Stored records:
▼▼▼

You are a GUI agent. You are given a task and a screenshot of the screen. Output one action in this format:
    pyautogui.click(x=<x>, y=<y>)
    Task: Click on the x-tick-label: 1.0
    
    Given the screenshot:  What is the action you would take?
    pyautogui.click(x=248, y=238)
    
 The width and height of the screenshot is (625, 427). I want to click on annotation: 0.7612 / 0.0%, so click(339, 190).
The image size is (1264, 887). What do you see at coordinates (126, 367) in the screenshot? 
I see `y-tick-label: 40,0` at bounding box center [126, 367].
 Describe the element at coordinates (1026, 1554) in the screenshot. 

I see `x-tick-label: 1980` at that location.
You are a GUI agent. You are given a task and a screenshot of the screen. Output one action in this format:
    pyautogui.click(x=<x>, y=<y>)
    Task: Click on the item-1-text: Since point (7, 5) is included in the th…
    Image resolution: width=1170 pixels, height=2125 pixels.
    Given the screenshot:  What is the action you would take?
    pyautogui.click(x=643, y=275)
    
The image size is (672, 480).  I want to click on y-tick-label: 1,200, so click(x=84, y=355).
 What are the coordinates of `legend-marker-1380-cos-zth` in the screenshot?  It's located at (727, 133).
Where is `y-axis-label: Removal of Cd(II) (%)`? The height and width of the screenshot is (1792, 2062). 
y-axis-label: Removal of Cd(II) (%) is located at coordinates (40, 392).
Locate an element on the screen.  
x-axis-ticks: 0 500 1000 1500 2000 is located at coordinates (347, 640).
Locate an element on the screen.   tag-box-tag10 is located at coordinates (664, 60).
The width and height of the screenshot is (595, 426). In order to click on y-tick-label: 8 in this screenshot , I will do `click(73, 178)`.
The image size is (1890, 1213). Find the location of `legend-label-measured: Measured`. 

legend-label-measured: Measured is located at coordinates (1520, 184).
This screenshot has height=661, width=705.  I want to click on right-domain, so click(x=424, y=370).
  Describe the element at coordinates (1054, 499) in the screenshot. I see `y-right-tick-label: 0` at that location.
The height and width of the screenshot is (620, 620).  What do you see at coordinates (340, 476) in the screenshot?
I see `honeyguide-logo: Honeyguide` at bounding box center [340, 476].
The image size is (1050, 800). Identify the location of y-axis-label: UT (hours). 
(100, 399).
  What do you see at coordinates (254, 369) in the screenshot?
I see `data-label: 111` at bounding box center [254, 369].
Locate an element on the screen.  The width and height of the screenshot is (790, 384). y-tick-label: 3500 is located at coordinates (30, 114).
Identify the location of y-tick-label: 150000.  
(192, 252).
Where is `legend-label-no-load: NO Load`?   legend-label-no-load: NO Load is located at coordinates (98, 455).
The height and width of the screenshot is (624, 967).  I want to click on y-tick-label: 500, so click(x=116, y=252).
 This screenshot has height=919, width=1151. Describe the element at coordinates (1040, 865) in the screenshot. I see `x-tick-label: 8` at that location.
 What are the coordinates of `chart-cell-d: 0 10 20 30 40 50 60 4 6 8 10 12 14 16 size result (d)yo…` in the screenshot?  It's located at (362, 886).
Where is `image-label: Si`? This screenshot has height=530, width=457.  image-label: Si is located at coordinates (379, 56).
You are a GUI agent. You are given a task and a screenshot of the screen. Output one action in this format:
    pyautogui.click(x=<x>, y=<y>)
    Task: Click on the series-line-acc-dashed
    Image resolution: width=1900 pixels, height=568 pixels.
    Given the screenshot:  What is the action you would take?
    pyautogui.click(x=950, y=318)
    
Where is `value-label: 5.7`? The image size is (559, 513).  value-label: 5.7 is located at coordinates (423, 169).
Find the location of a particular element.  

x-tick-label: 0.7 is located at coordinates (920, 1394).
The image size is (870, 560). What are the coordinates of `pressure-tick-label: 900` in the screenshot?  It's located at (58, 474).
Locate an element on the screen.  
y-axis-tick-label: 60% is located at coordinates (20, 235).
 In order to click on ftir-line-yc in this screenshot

▲▲▲

§ Exercise prompt
Pick out each line in the entries above that contains the word "want", and copy those lines out in full.

§ Exercise result
 The width and height of the screenshot is (625, 427). I want to click on annotation: 0.7612 / 0.0%, so click(339, 190).
The image size is (672, 480).  I want to click on y-tick-label: 1,200, so click(x=84, y=355).
This screenshot has height=661, width=705.  I want to click on right-domain, so click(x=424, y=370).
The height and width of the screenshot is (624, 967).  I want to click on y-tick-label: 500, so click(x=116, y=252).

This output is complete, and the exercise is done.